▼
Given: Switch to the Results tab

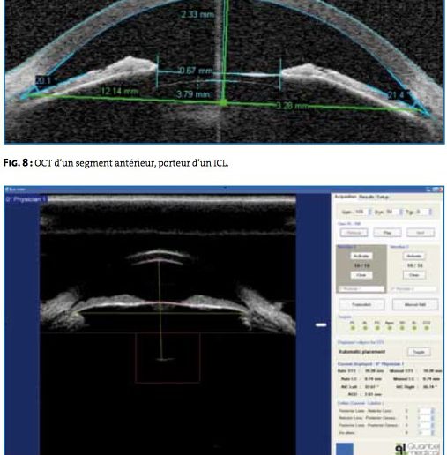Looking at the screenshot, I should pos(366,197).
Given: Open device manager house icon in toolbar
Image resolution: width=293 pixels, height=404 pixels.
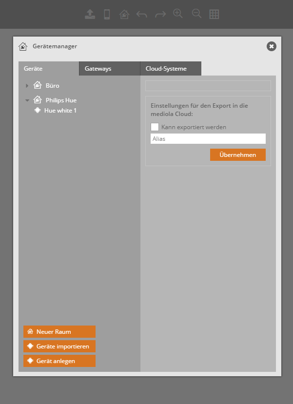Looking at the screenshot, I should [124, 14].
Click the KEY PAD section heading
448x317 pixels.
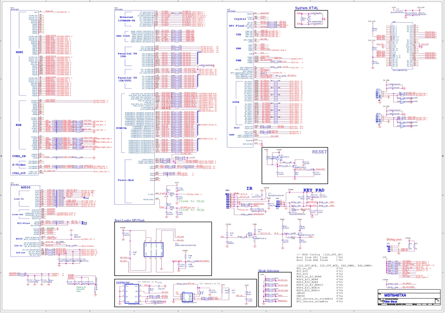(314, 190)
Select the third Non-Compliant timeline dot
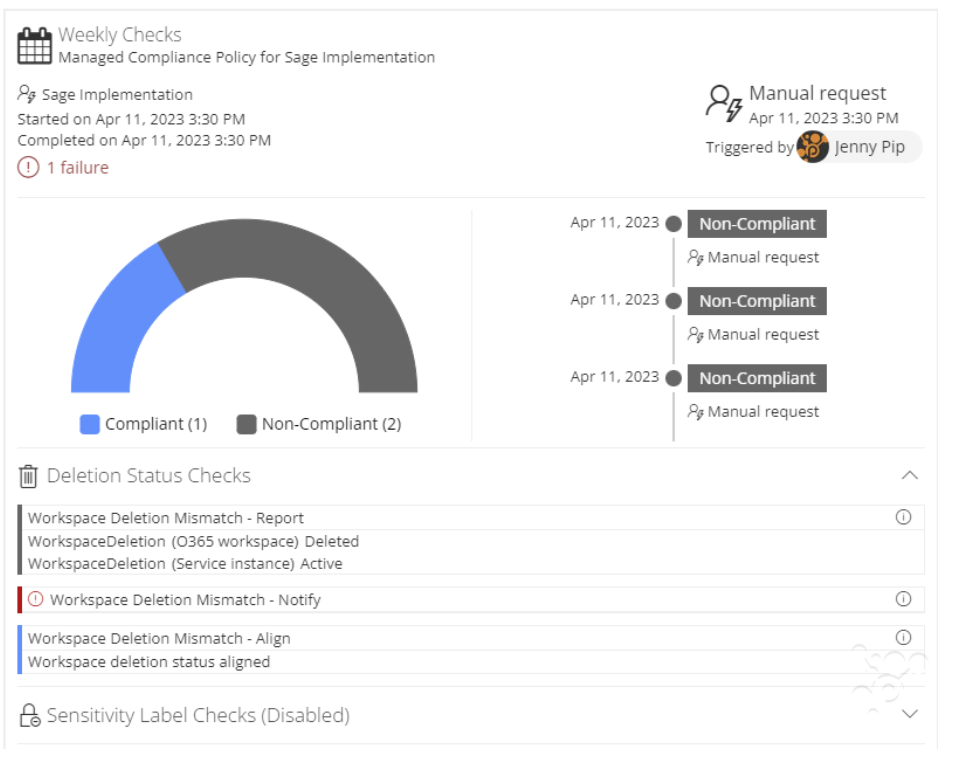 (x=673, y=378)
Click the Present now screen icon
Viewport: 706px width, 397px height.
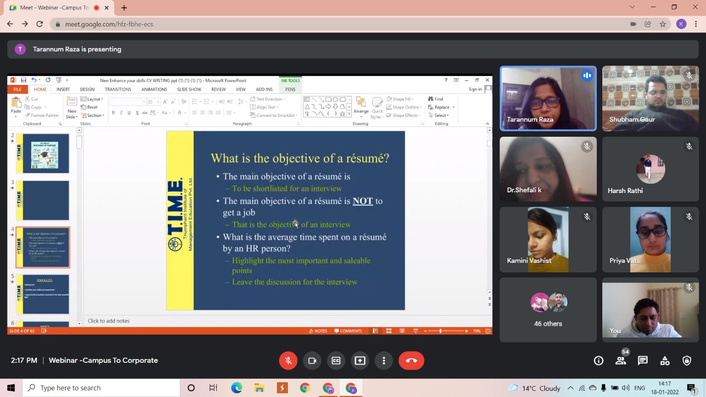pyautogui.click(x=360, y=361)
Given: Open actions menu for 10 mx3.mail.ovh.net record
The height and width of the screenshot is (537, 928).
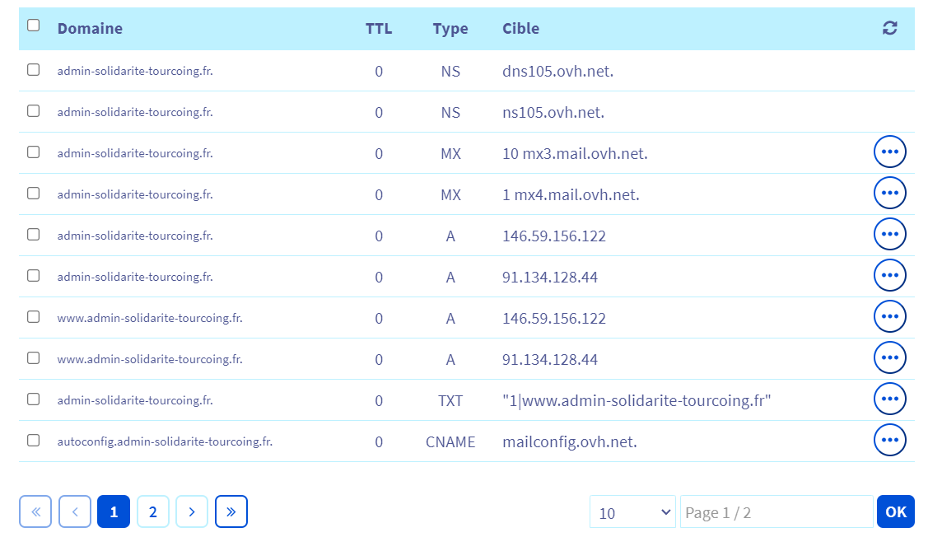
▲
WORK REQUEST -> Leaving all pictures aside, print exactly the lines from the one that contains "448x317 pixels." through the last line of the data above, inclusive.

SOLUTION TO THIS PROBLEM ->
448x317 pixels.
(314, 190)
Select the third Non-Compliant timeline dot
 (x=673, y=378)
Click the Present now screen icon
Viewport: 706px width, 397px height.
pyautogui.click(x=360, y=361)
Given: Open actions menu for 10 mx3.mail.ovh.net record
The height and width of the screenshot is (537, 928).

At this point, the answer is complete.